There are few families in Britain closer to the royal family than the family of wartime leader Sir Winston Churchill. His grandson, Sir Nicholas Soames, knew Prince Philip very well over a 60-year period and shared his thoughts on his passing in a special edition of LockdownTV.

“It’s a strange day, a day of reflection, and I hope people get him right," he told me. "The press, with that attention span for which they are famous, always talks about his ‘gaffes’ — his gaffes were that what you saw was what you got. He was an absolutely ram rod straight former naval officer, who didn’t have much time for sycophancy or bloody fools or anyone else, and spoke as he found. But he was essentially a man of great humour, he had tremendous wit and charm … and he held very strong views. This is not a mere figure.”

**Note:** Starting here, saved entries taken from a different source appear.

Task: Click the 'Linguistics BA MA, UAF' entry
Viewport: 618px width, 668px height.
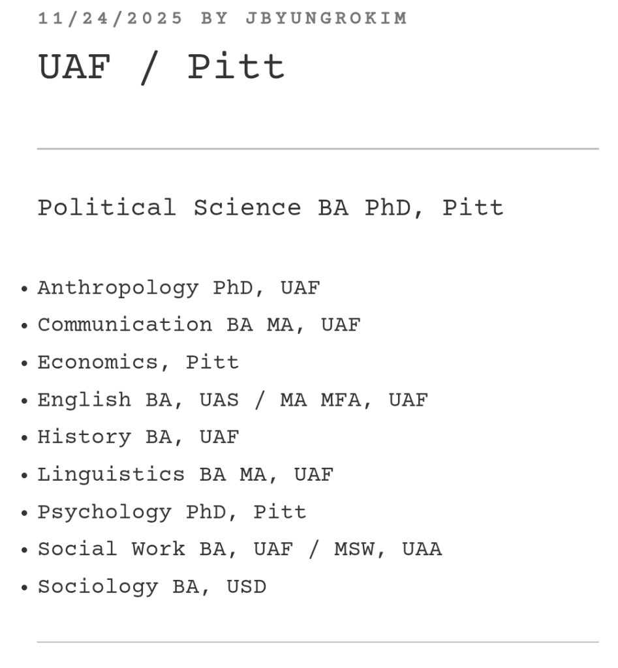Action: [185, 474]
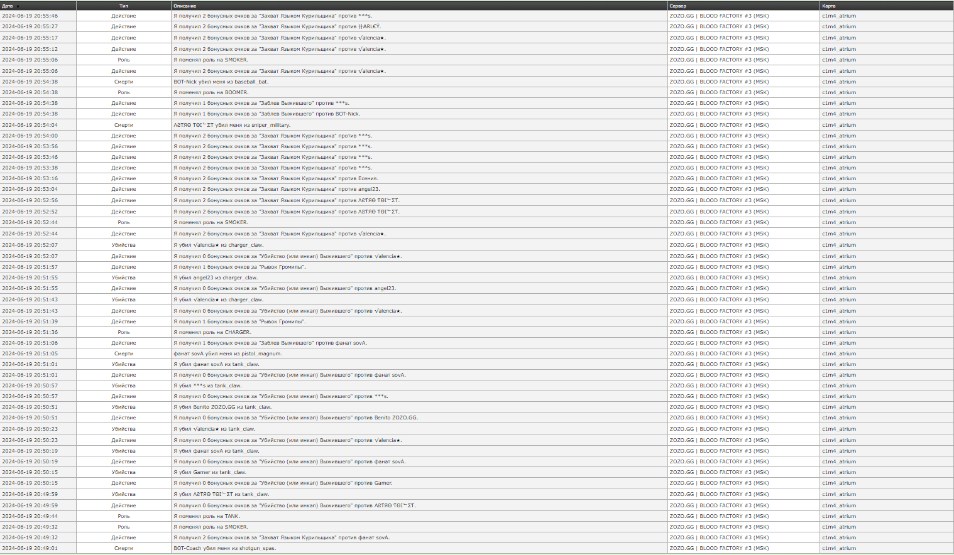Sort the table by Тип column
The width and height of the screenshot is (954, 555).
tap(124, 6)
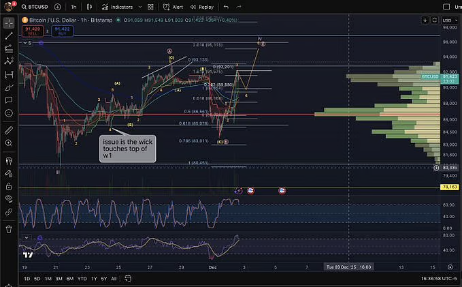Toggle hide all drawings eye icon
Viewport: 462px width, 287px height.
[8, 198]
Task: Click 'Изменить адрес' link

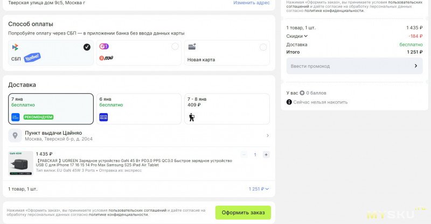Action: pyautogui.click(x=251, y=3)
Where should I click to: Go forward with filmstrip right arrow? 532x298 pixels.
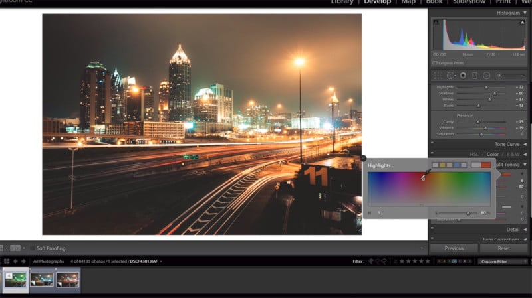pos(23,261)
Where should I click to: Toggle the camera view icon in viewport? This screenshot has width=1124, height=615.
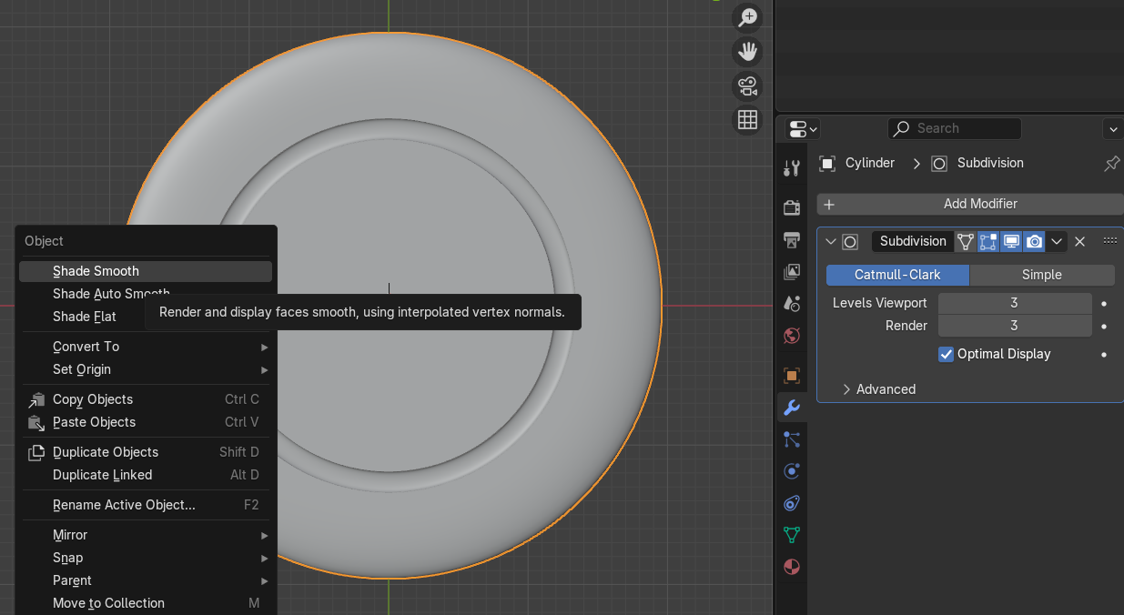pos(748,86)
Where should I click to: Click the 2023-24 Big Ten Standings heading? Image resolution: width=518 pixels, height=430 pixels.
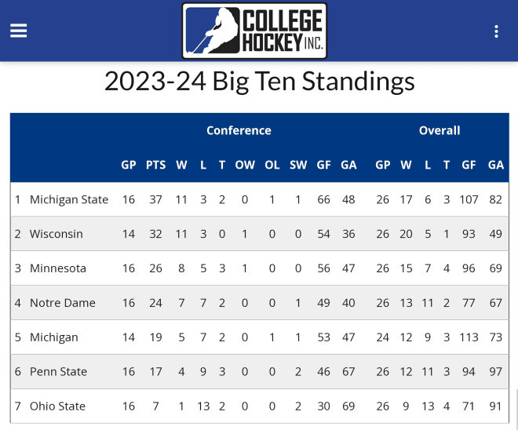coord(259,82)
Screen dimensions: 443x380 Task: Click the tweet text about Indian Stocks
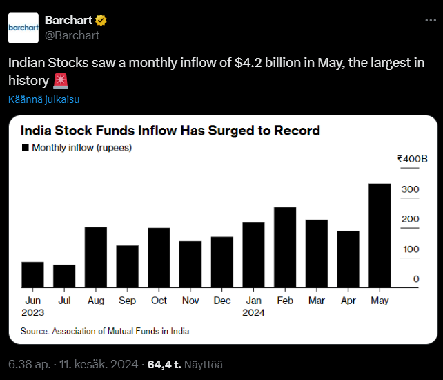pos(207,63)

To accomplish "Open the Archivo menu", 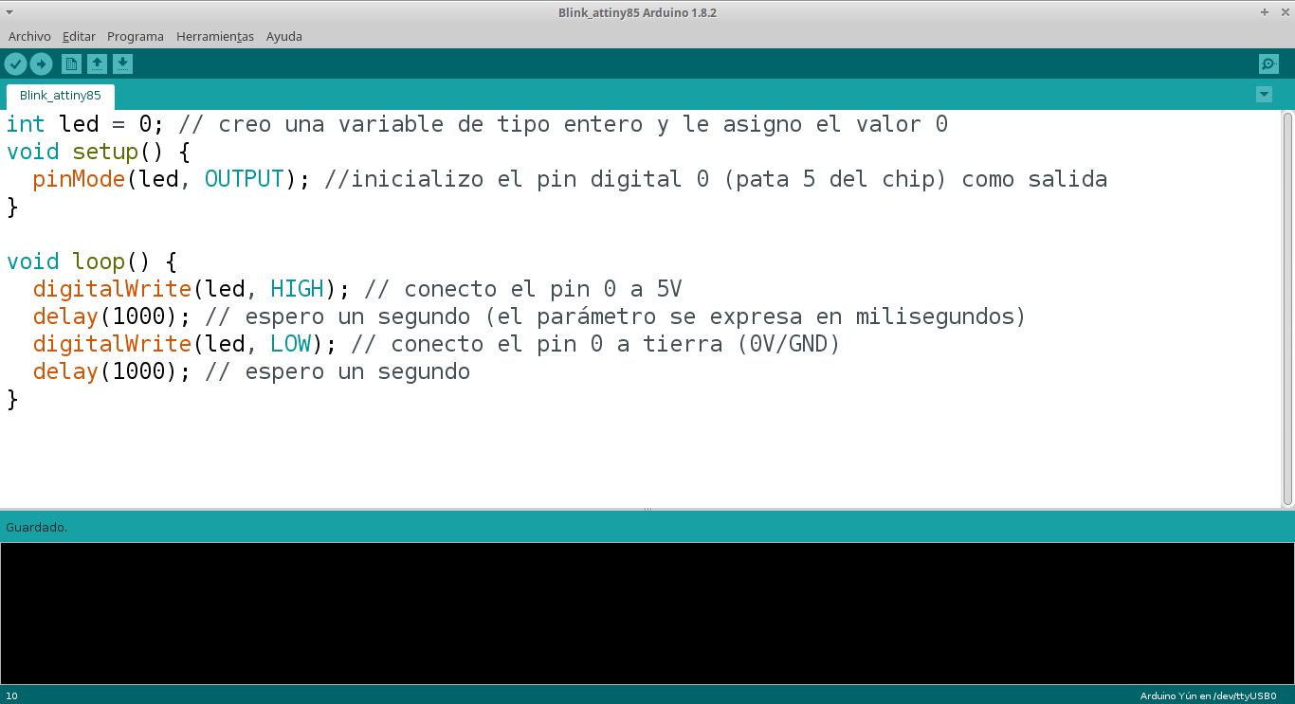I will tap(29, 36).
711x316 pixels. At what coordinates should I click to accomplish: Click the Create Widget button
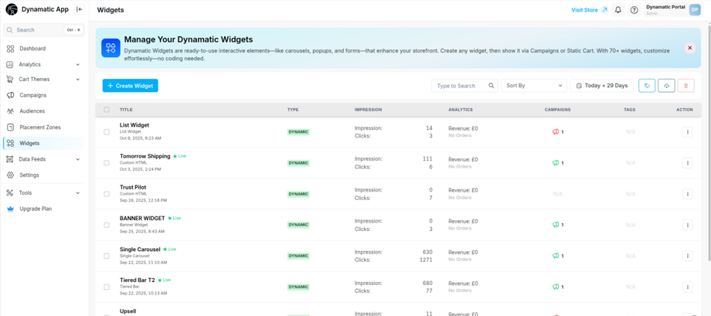coord(130,86)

Sir Nicholas reflected on the values of the generation that the Duke of Edinburgh belonged to:

"One of the saddest things about Prince Philip dying — and about a lot of people who die of his generation — is that they are the last of a generation who people talk about slightly glibly, but they were the wartime generation. He did see active service, he knew what it was like to command in great difficulty and at hours of great danger... The values of his generation now feel quite far away. He wasn’t a sentimentalist, Prince Philip, but he was a tough egg... He was the epitome of the stiff upper lip. I mean that in the best sense of the word. It wasn’t that he didn’t share emotion in any way, but he was a great believer in picking yourself up and getting on with it.

I’ll tell you what I think we have lost, that his generation had — we’ve lost any sense of proportion about what goes on. Everything is bulled up into an enormous drama, but if you’ve lived in that generation you’ve lived through an era of profound upheaval. And you learned to distinguish between what was important and what wasn’t important. I think we’ve lost that now."

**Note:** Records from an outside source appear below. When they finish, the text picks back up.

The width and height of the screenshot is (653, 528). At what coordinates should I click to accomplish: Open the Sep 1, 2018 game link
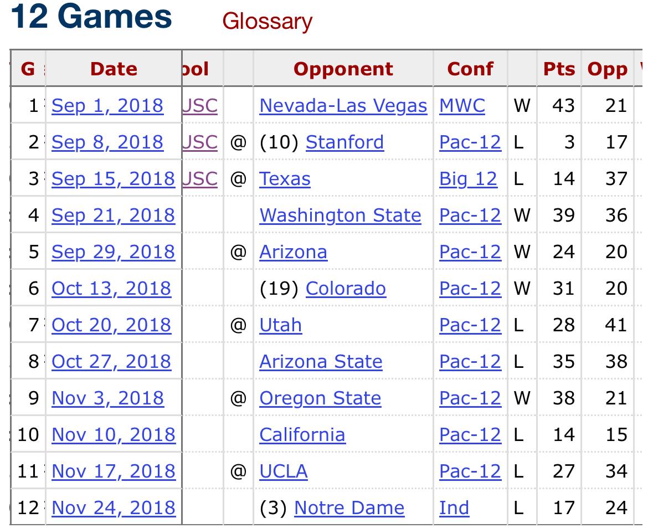click(107, 105)
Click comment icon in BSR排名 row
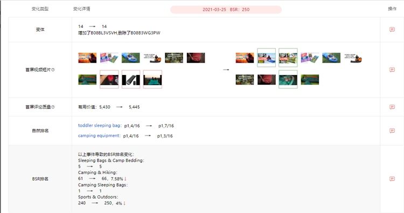This screenshot has height=213, width=404. [x=392, y=178]
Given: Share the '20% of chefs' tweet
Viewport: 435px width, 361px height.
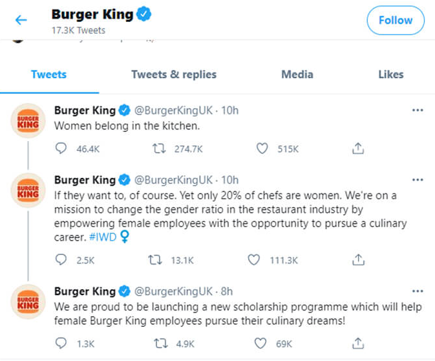Looking at the screenshot, I should tap(357, 260).
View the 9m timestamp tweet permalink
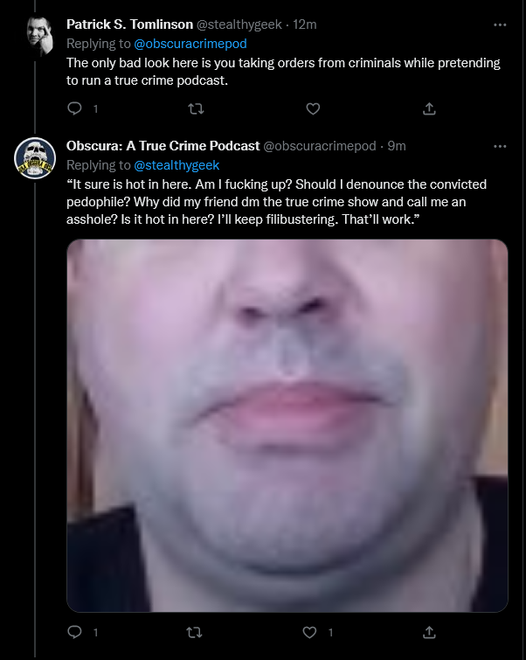The height and width of the screenshot is (660, 526). click(397, 146)
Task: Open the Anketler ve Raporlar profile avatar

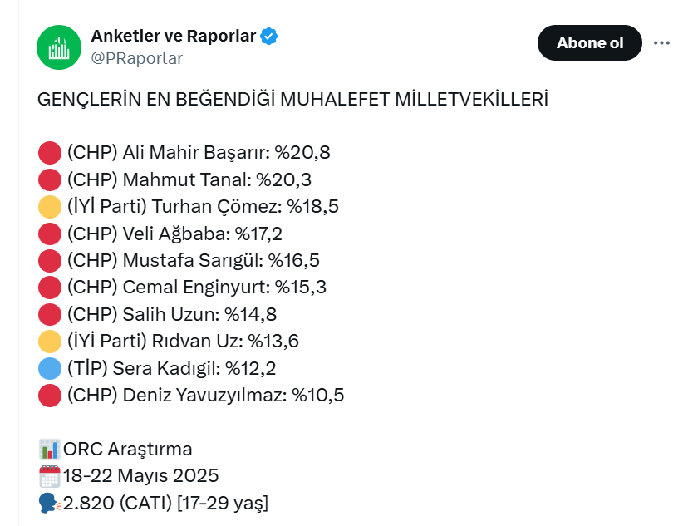Action: click(x=59, y=47)
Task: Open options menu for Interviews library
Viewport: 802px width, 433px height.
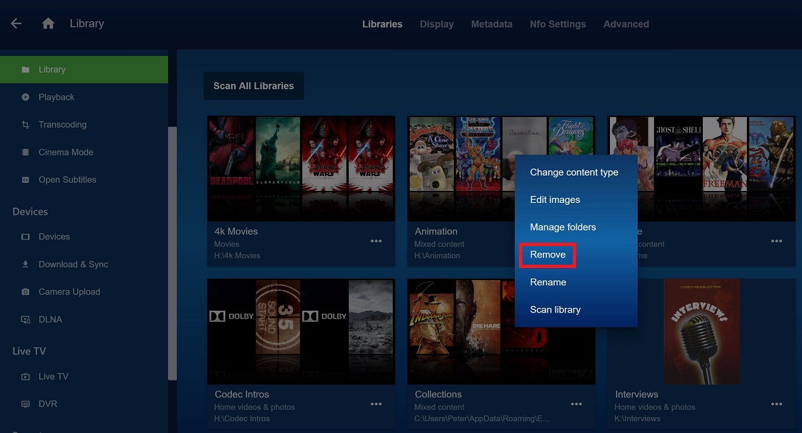Action: [776, 404]
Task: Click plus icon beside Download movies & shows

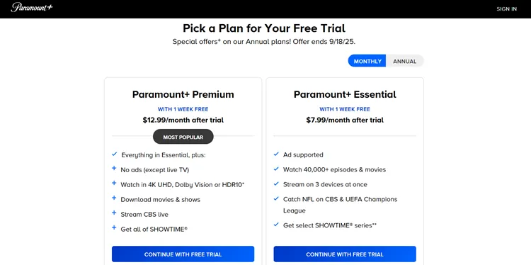Action: (114, 198)
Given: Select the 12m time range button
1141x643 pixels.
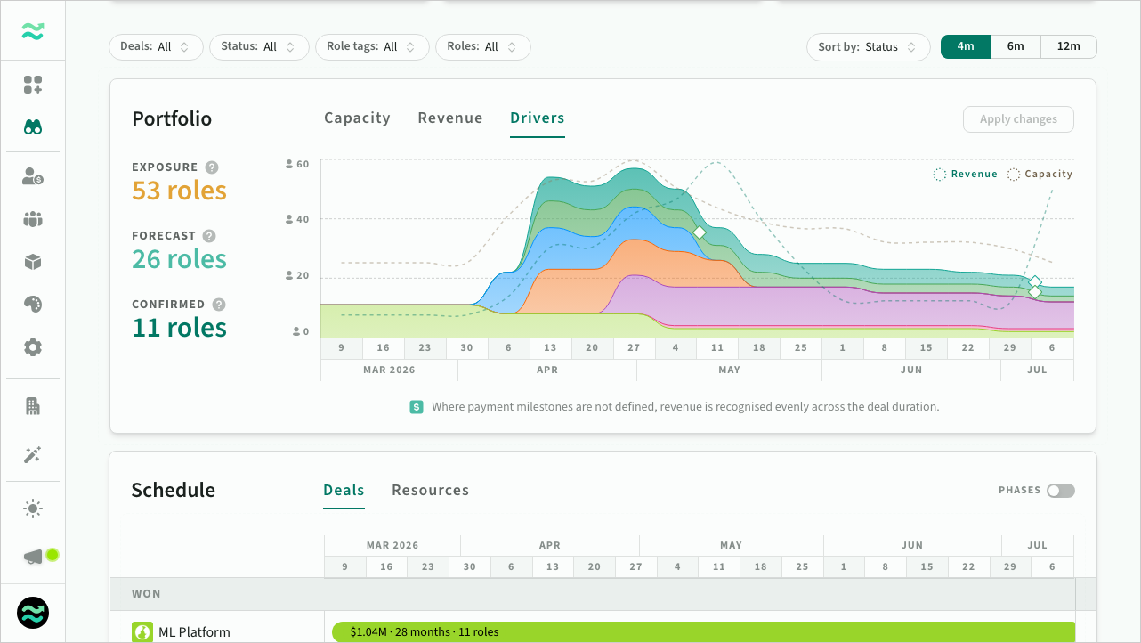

Sir Nicholas stressed that, as evidenced by Prince Philip's founding of St George's House centre for spiritual reflection at the chapel at Windsor Castle, "he was a thinker, and he was interested in the spiritual side of life."

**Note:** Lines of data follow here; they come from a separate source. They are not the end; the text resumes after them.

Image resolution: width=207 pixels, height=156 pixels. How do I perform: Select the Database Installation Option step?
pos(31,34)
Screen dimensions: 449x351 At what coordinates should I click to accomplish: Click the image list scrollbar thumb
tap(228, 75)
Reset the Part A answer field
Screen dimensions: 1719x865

But the reputation for straight talking was well-earned:

"He didn’t like bloody fools, and if he thought you were talking rubbish he told you… What you saw with Prince Philip was what you got. He was completely authentic as a human being. I think it must have been a great challenge when he first started as the Queen’s consort not to allow his own character to dominate. He was always in the Queen’s wake, and he supported her through thick and thin, through some terribly difficult times."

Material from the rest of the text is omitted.